I haven’t labeled the points and lines because this isn’t about whether I see the same results as you or whether they are still ranking (or even about tactics or underhanded techniques). I think the patterns are what is interesting:

poker ranking graph

Anyway, you can see how wrong I was.

The ‘poker’ search which I thought would have acted as though it were hand-edited over a short timescale like this (even if it isn’t actually) in fact behaved differently to my prediction in two ways:

  1. The results changed almost entirely on each of the first three days. I still find this hard to believe. As a search engineer, what (in the absence of news, which wasn’t in evidence during the course of this week) could cause you to want to change practically the whole set of results for such a high volume search phrase from day to day?
  2. Even with the same set of results in the latter part of the week, there were some pretty significant movements:
free online poker ranking graph

The ‘free online poker’ search behaved far more like I was expecting for a high volume search phrase. It shows evidence of being algorithmic (the pinpoint result that dropped in on the fourth day subsequently went into free fall and now ranks somewhere in the 60s). I think this shows that it got there via some kind of manipulation (I haven’t looked into what, and for the purposes of this analysis, I don’t think it matters - I don’t think that it came in via a hand edit). Apart from that, the rankings are fairly stable with gradual changes and few surprises.

rakeback ranking graph

I like the pattern of the ‘rakeback’ search results, the serenity of the top three with chaos below. Obviously I wouldn’t like it much if I were number 4, but that’s a different story. Given the range of insights above, I’m not sure that this graph actually tells us all that much, but since I gathered the data, I thought I’d include it for completeness.

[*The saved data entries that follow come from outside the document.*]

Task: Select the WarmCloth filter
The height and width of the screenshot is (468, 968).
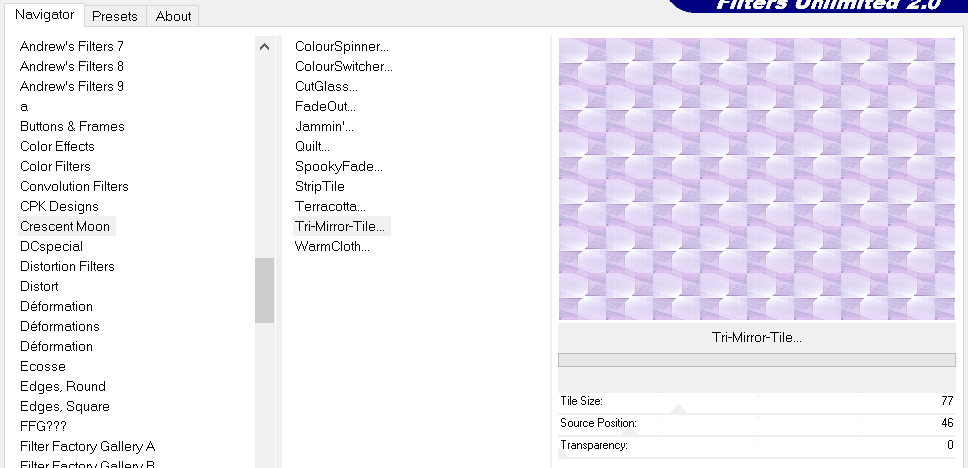Action: (x=332, y=246)
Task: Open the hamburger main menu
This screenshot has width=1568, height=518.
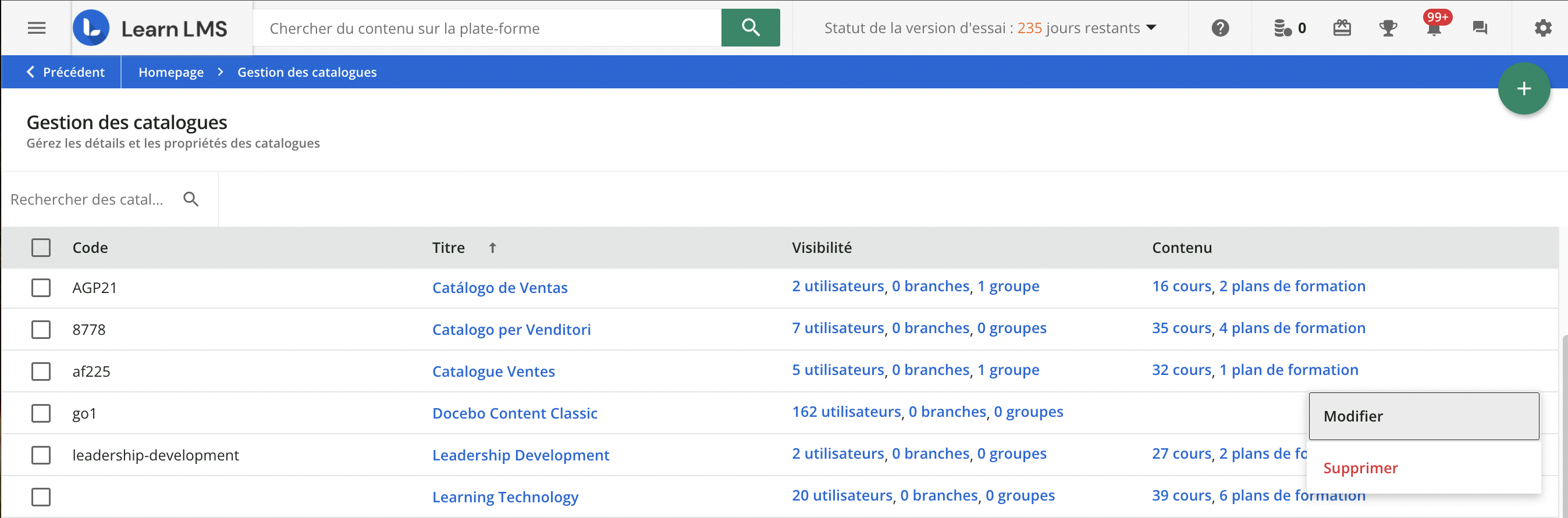Action: click(x=37, y=28)
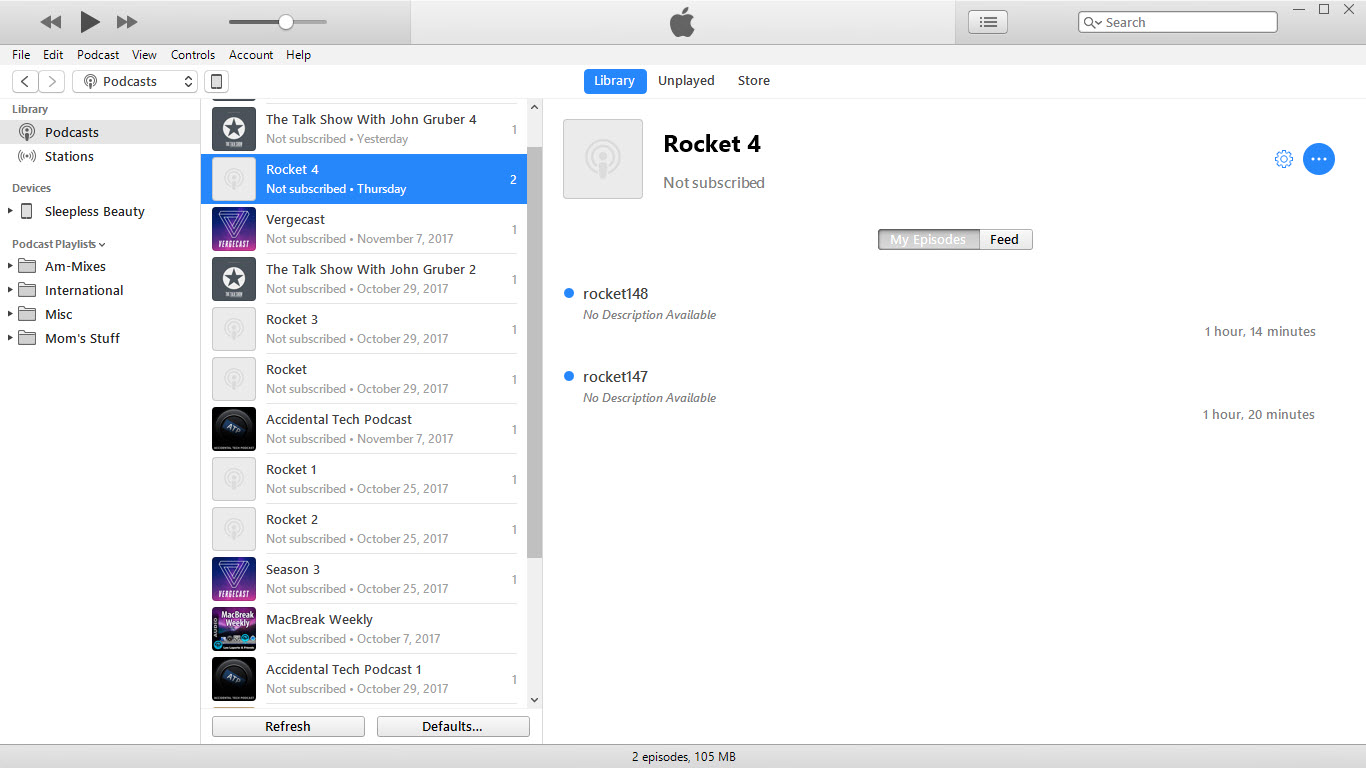Click the device phone icon button

tap(215, 81)
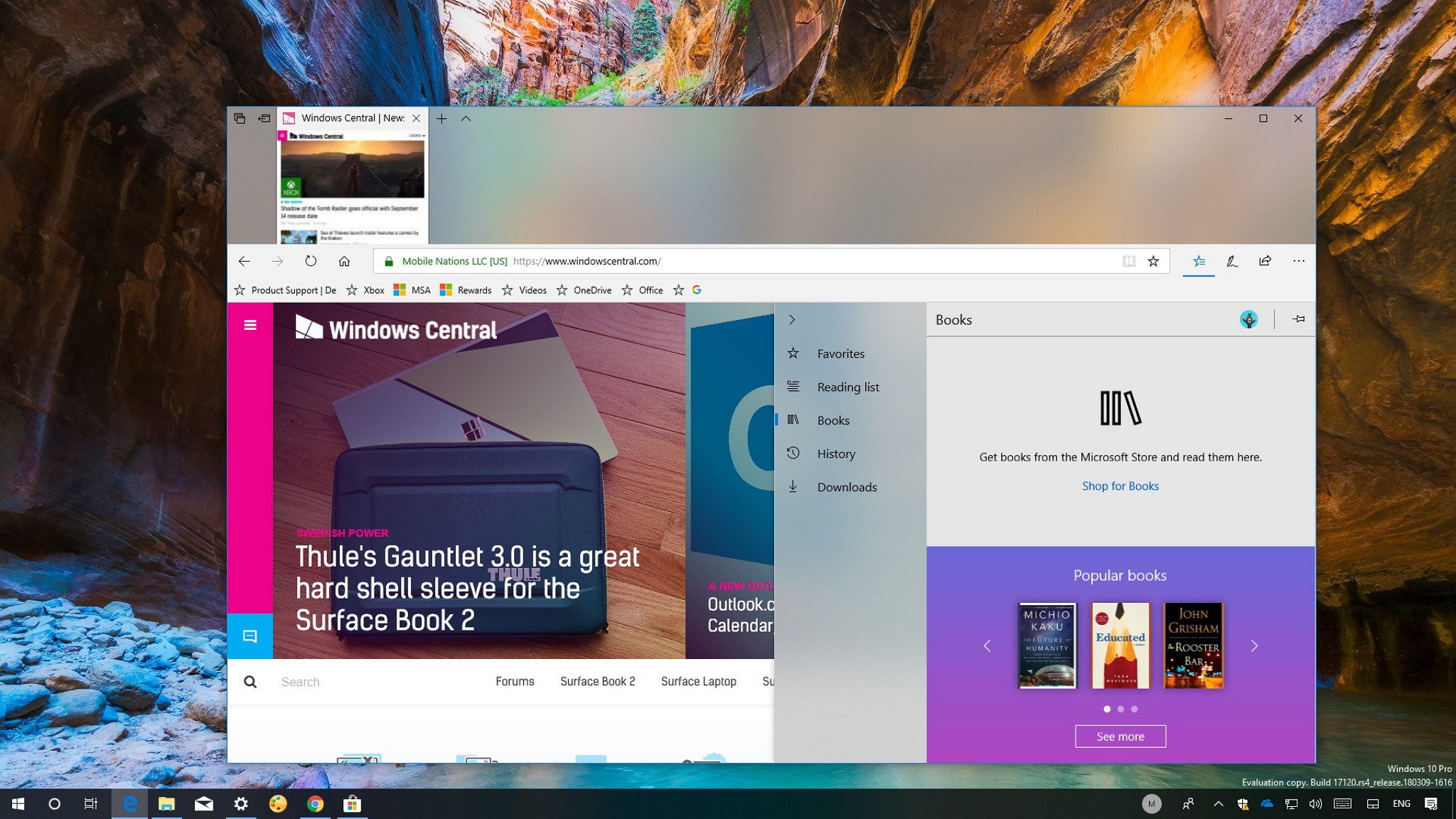Click the See more button

[x=1120, y=737]
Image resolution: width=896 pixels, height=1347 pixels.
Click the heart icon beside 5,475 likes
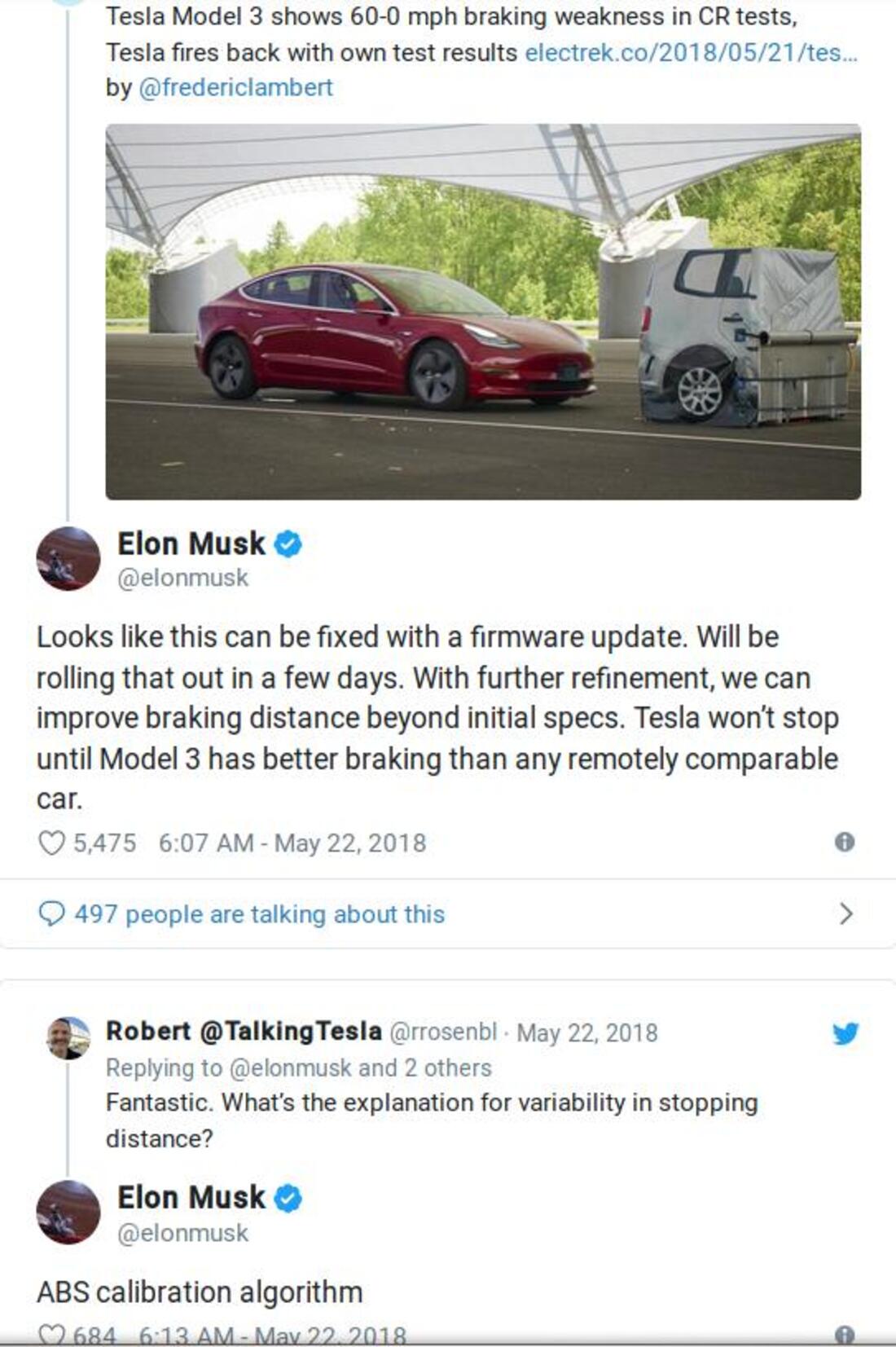coord(51,843)
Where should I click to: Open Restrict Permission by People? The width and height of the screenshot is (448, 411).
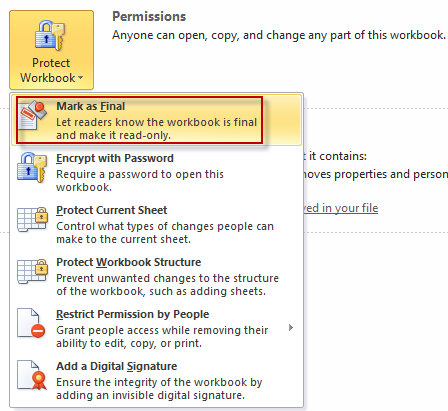(132, 314)
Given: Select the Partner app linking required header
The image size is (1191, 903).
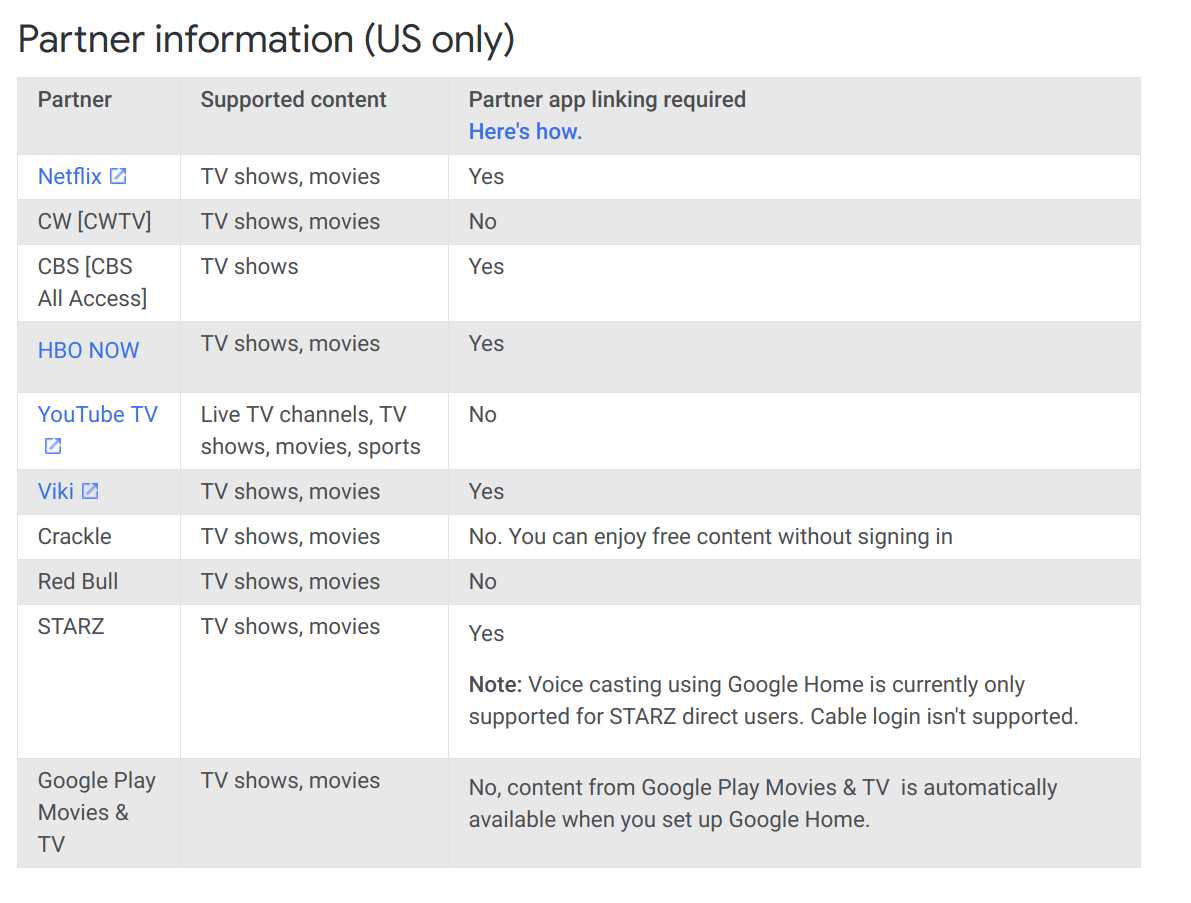Looking at the screenshot, I should [607, 99].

So what can we learn from this and feed back into my initial assumptions to correct them and see where we end up? I’d love to hear others’ thoughts in the comments, but the things I have come up with are:

  • Methodology: I am the first to admit that this is not a scientific study (to understand what is really going on, I would need to see referral data for all the top results - not something I have access to for high volume searches).
  • Testing: even if I am correct and results are as they would be if hand-edited for top volume search queries, given the data-driven nature of Google, they would want to test variants to see if they satisfied their users more.
  • Spam: perhaps the algorithm is ‘nearly right’ but still susceptible to attacks such as the one we see in the single data point in the ‘free online poker’ results.
  • News: obviously, when a query deserves freshness (QDF) the results are going to be shaken up regularly. I don’t think that is the case in any of these examples, as none of the results coming or going were particularly timely.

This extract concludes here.